### Input records:

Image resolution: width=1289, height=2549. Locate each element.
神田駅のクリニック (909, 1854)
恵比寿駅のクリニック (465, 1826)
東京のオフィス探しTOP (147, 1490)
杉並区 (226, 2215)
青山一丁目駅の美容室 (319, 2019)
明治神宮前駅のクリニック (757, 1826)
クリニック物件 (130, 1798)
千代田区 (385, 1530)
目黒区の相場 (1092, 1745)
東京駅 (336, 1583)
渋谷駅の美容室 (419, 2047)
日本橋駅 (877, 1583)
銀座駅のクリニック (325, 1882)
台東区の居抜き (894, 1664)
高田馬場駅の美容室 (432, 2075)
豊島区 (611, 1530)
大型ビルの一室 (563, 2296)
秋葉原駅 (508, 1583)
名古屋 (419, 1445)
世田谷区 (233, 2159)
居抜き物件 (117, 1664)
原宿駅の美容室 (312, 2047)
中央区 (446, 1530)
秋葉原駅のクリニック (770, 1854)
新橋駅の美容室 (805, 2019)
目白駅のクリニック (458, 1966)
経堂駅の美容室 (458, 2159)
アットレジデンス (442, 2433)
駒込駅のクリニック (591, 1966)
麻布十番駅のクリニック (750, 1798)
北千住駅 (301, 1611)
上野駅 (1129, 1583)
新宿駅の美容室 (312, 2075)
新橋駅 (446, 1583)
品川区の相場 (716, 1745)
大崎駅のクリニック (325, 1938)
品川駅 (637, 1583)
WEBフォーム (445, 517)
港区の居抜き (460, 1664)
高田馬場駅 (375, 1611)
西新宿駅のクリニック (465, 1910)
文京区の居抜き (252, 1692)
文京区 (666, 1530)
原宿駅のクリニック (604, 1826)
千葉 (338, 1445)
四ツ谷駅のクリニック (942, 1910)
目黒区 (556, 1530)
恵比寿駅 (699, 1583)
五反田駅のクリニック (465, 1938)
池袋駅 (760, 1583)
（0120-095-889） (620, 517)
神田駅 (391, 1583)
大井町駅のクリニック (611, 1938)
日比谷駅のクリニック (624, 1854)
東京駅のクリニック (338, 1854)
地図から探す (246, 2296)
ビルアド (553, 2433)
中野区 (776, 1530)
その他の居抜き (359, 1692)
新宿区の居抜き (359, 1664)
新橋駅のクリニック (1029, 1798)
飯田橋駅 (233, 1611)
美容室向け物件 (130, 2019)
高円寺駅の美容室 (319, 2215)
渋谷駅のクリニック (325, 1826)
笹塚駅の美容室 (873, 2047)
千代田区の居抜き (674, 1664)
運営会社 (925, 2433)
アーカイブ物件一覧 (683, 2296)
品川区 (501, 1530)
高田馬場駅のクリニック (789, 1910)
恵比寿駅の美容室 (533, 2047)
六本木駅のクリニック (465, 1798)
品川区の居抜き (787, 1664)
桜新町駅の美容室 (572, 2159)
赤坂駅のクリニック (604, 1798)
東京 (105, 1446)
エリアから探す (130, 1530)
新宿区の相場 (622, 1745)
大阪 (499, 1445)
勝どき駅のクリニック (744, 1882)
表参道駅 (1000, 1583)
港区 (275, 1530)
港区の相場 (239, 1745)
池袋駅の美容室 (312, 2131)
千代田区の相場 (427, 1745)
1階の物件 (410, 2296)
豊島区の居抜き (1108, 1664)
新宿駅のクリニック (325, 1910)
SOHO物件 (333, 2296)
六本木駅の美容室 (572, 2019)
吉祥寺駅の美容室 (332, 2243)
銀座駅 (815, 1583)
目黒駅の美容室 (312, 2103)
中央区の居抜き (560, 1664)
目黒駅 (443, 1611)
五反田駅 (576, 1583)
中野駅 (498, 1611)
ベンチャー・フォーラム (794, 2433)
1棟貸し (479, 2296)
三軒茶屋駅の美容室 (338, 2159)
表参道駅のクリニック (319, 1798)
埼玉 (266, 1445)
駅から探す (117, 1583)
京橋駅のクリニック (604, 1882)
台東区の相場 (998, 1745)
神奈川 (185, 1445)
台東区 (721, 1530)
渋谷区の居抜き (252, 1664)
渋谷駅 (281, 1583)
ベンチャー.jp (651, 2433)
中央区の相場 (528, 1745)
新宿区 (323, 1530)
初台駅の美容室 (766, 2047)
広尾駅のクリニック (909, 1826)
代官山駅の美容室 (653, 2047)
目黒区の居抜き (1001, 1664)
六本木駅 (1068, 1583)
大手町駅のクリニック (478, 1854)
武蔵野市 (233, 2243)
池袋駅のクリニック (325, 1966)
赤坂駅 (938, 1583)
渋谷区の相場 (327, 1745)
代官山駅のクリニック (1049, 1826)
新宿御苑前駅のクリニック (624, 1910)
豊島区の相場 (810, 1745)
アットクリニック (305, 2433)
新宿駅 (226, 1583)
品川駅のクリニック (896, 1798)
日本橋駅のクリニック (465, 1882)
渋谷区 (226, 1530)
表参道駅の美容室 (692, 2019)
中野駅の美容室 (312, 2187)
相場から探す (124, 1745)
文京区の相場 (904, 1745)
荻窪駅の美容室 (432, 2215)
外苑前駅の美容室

### Exercise brief:
Can you retype all of the data above, keeping every line and character unchanged?

### Exercise response:
Image resolution: width=1289, height=2549. Locate each element.
神田駅のクリニック (909, 1854)
恵比寿駅のクリニック (465, 1826)
東京のオフィス探しTOP (147, 1490)
杉並区 (226, 2215)
青山一丁目駅の美容室 (319, 2019)
明治神宮前駅のクリニック (757, 1826)
クリニック物件 (130, 1798)
千代田区 (385, 1530)
目黒区の相場 (1092, 1745)
東京駅 (336, 1583)
渋谷駅の美容室 (419, 2047)
日本橋駅 (877, 1583)
銀座駅のクリニック (325, 1882)
台東区の居抜き (894, 1664)
高田馬場駅の美容室 (432, 2075)
豊島区 (611, 1530)
大型ビルの一室 (563, 2296)
秋葉原駅 (508, 1583)
名古屋 (419, 1445)
世田谷区 (233, 2159)
居抜き物件 (117, 1664)
原宿駅の美容室 (312, 2047)
中央区 (446, 1530)
秋葉原駅のクリニック (770, 1854)
新橋駅の美容室 (805, 2019)
目白駅のクリニック (458, 1966)
経堂駅の美容室 (458, 2159)
アットレジデンス (442, 2433)
駒込駅のクリニック (591, 1966)
麻布十番駅のクリニック (750, 1798)
北千住駅 (301, 1611)
上野駅 (1129, 1583)
新宿駅の美容室 (312, 2075)
新橋駅 (446, 1583)
品川区の相場 (716, 1745)
大崎駅のクリニック (325, 1938)
品川駅 (637, 1583)
WEBフォーム (445, 517)
港区の居抜き (460, 1664)
高田馬場駅 (375, 1611)
西新宿駅のクリニック (465, 1910)
文京区の居抜き (252, 1692)
文京区 (666, 1530)
原宿駅のクリニック (604, 1826)
千葉 (338, 1445)
四ツ谷駅のクリニック (942, 1910)
目黒区 (556, 1530)
恵比寿駅 (699, 1583)
五反田駅のクリニック (465, 1938)
池袋駅 (760, 1583)
（0120-095-889） (620, 517)
神田駅 (391, 1583)
大井町駅のクリニック (611, 1938)
日比谷駅のクリニック (624, 1854)
東京駅のクリニック (338, 1854)
地図から探す (246, 2296)
ビルアド (553, 2433)
中野区 (776, 1530)
その他の居抜き (359, 1692)
新宿区の居抜き (359, 1664)
新橋駅のクリニック (1029, 1798)
飯田橋駅 (233, 1611)
美容室向け物件 (130, 2019)
高円寺駅の美容室 (319, 2215)
渋谷駅のクリニック (325, 1826)
笹塚駅の美容室 (873, 2047)
千代田区の居抜き (674, 1664)
運営会社 (925, 2433)
アーカイブ物件一覧 (683, 2296)
品川区 (501, 1530)
高田馬場駅のクリニック (789, 1910)
恵比寿駅の美容室 (533, 2047)
六本木駅のクリニック (465, 1798)
品川区の居抜き (787, 1664)
桜新町駅の美容室 (572, 2159)
赤坂駅のクリニック (604, 1798)
東京 (105, 1446)
エリアから探す (130, 1530)
新宿区の相場 (622, 1745)
大阪 (499, 1445)
勝どき駅のクリニック (744, 1882)
表参道駅 (1000, 1583)
港区 (275, 1530)
港区の相場 (239, 1745)
池袋駅の美容室 (312, 2131)
千代田区の相場 (427, 1745)
1階の物件 (410, 2296)
豊島区の居抜き (1108, 1664)
新宿駅のクリニック (325, 1910)
SOHO物件 (333, 2296)
六本木駅の美容室 (572, 2019)
吉祥寺駅の美容室 (332, 2243)
銀座駅 (815, 1583)
目黒駅の美容室 (312, 2103)
中央区の居抜き (560, 1664)
目黒駅 (443, 1611)
五反田駅 (576, 1583)
中野駅 (498, 1611)
ベンチャー・フォーラム (794, 2433)
1棟貸し (479, 2296)
三軒茶屋駅の美容室 (338, 2159)
表参道駅のクリニック (319, 1798)
埼玉 (266, 1445)
駅から探す (117, 1583)
京橋駅のクリニック (604, 1882)
台東区の相場 (998, 1745)
神奈川 (185, 1445)
台東区 (721, 1530)
渋谷区の居抜き (252, 1664)
渋谷駅 (281, 1583)
ベンチャー.jp (651, 2433)
中央区の相場 (528, 1745)
新宿区 (323, 1530)
初台駅の美容室 (766, 2047)
広尾駅のクリニック (909, 1826)
代官山駅の美容室 (653, 2047)
目黒区の居抜き (1001, 1664)
六本木駅 (1068, 1583)
大手町駅のクリニック (478, 1854)
武蔵野市 (233, 2243)
池袋駅のクリニック (325, 1966)
赤坂駅 (938, 1583)
渋谷区の相場 (327, 1745)
代官山駅のクリニック (1049, 1826)
新宿御苑前駅のクリニック (624, 1910)
豊島区の相場 (810, 1745)
アットクリニック (305, 2433)
新宿駅 (226, 1583)
品川駅のクリニック (896, 1798)
日本橋駅のクリニック (465, 1882)
渋谷区 (226, 1530)
表参道駅の美容室 (692, 2019)
中野駅の美容室 (312, 2187)
相場から探す (124, 1745)
文京区の相場 (904, 1745)
荻窪駅の美容室 (432, 2215)
外苑前駅の美容室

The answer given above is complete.